Appeal from order of Court of Common Pleas, Trial Division, of Philadelphia, Aug. T., 1964, Nos. 1105 to 1112, inclusive, in case of Commonwealth of Pennsylvania v. Edward Bennett.
David Kanner, with him Donald F. Copeland, and Kanner, Stein, Feinberg & Barol, for appellant.
James T. Owens, Assistant District Attorney, with him Milton M. Stein, Assistant District Attorney, James D. Crawford, Deputy District Attorney, Richard A. Sprague, First Assistant District Attorney, and Arlen Specter, District Attorney, for Commonwealth, appellee.
Bell, C. J., Jones, Eagen, O'Brien, Roberts and Pomeroy, JJ. Opinion by Mr. Justice Roberts. Mr. Justice Barbieri took no part in the consideration or decision of this case.
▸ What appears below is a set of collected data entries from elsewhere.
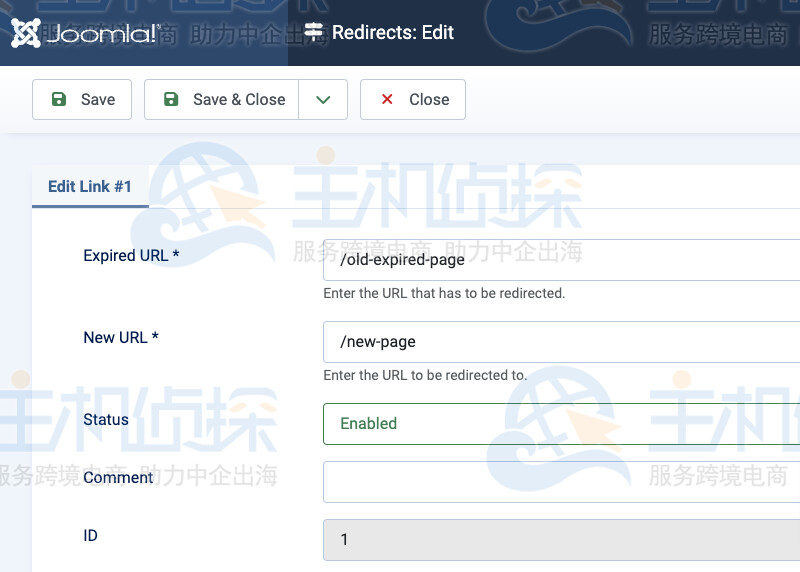Focus the Expired URL input field
The height and width of the screenshot is (572, 800).
click(561, 260)
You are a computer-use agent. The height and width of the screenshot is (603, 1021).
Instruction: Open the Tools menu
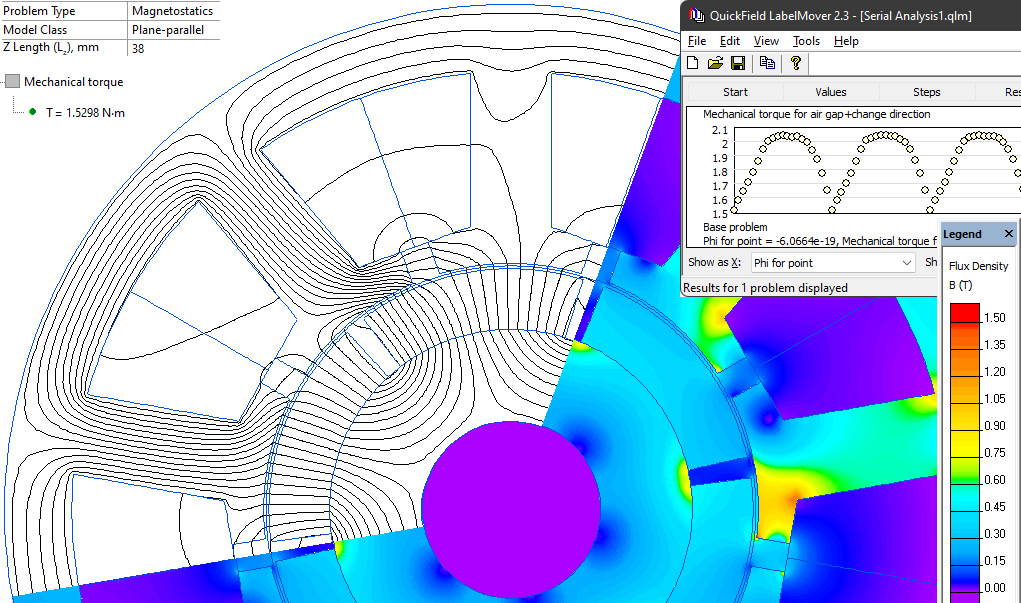pyautogui.click(x=806, y=41)
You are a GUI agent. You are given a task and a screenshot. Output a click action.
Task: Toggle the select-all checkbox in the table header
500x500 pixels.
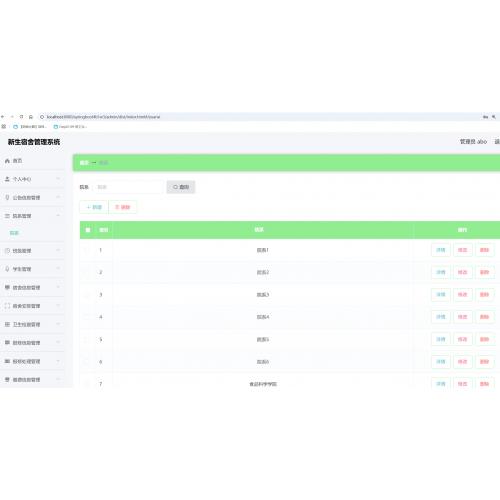88,230
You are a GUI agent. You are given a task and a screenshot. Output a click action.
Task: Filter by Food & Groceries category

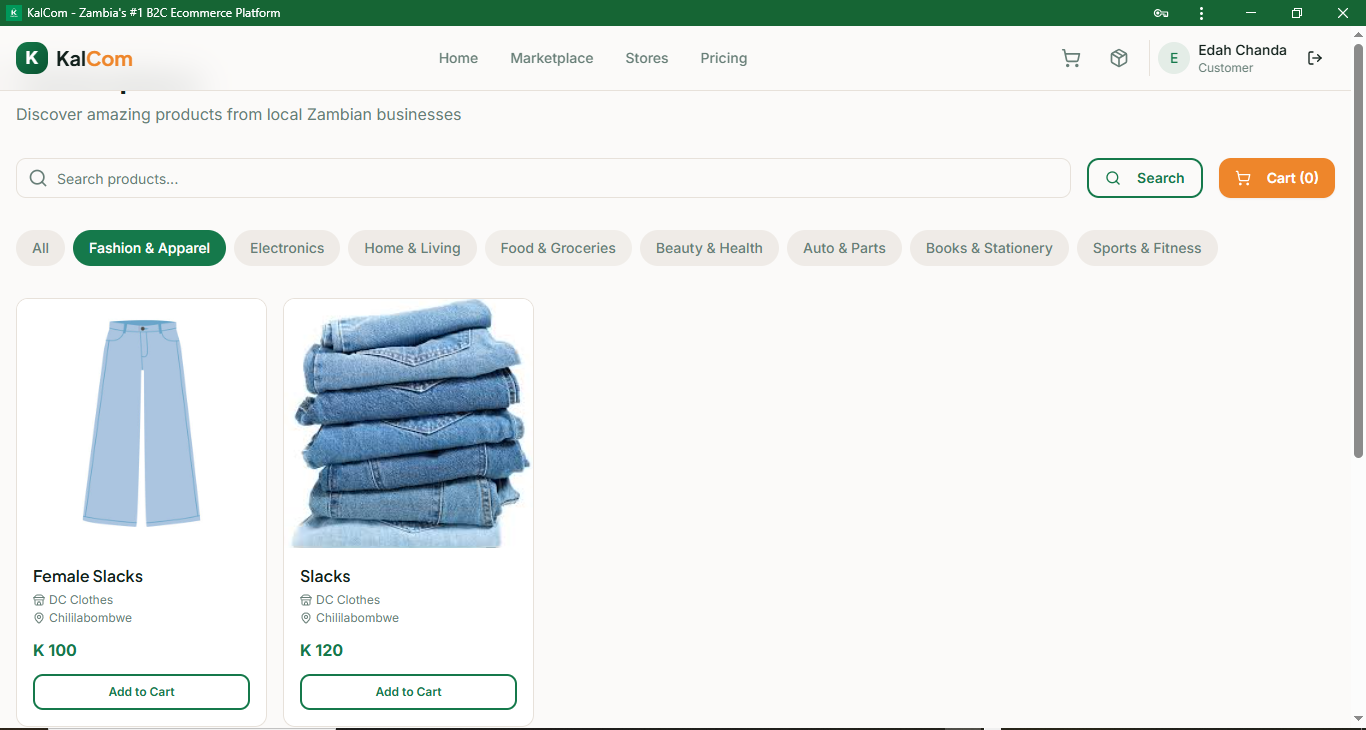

Appellant Edward Bennett stands convicted of second degree murder, robbery and conspiracy. In this appeal he advances two claims. First, he asserts that the Commonwealth violated a specific federal court mandate by failing to afford him a public Jackson v. Denno hearing*fn1 within the prescribed period of time. Second, he contends that an unconstitutionally obtained confession was erroneously admitted at his trial. Upon reviewing the record, we conclude that neither claim has merit.
The history and present procedural posture of this case are somewhat involved. Appellant was tried by jury in September of 1965 after a timely motion to suppress his confession had been denied. He was found guilty of the above mentioned crimes and sentenced to consecutive prison terms of from 10 to 20 and 1 to 2 years. On direct appeal, this Court affirmed the judgment of sentence by per curiam order with two Justices dissenting.*fn2 See Commonwealth v. Bennett, 424 Pa. 650, 227 A.2d 823, cert. denied 389 U.S. 863, 88 S. Ct. 122 (1967).
Appellant next sought a writ of habeas corpus in the United States District Court for the Eastern District of Pennsylvania. The petition was denied and appellant then appealed to the Court of Appeals for the Third Circuit. Sitting en banc, that court held that the exclusion of spectators from the Jackson v. Denno hearing conducted pursuant to appellant's motion to suppress his confession violated his Sixth Amendment right to a "public trial". Accordingly, the Third Circuit vacated the judgment of the District Court with a direction to order the issuance of a writ of habeas corpus unless the Commonwealth granted appellant a new and public Jackson v. Denno hearing within a period of time to be set by the District Court. See United States ex rel. Bennett v. Rundle, 419 F. 2d 599 (1969).*fn3
The District Court thereafter ordered the Commonwealth to conduct the required hearing within 180 days. This was not done, and appellant filed a petition for release in the District Court. The Commonwealth for its part filed its own petition alleging that its dilatoriness had been due to clerical inadvertance and requested a further 30 days in which to comply with the federal mandate. This request was granted.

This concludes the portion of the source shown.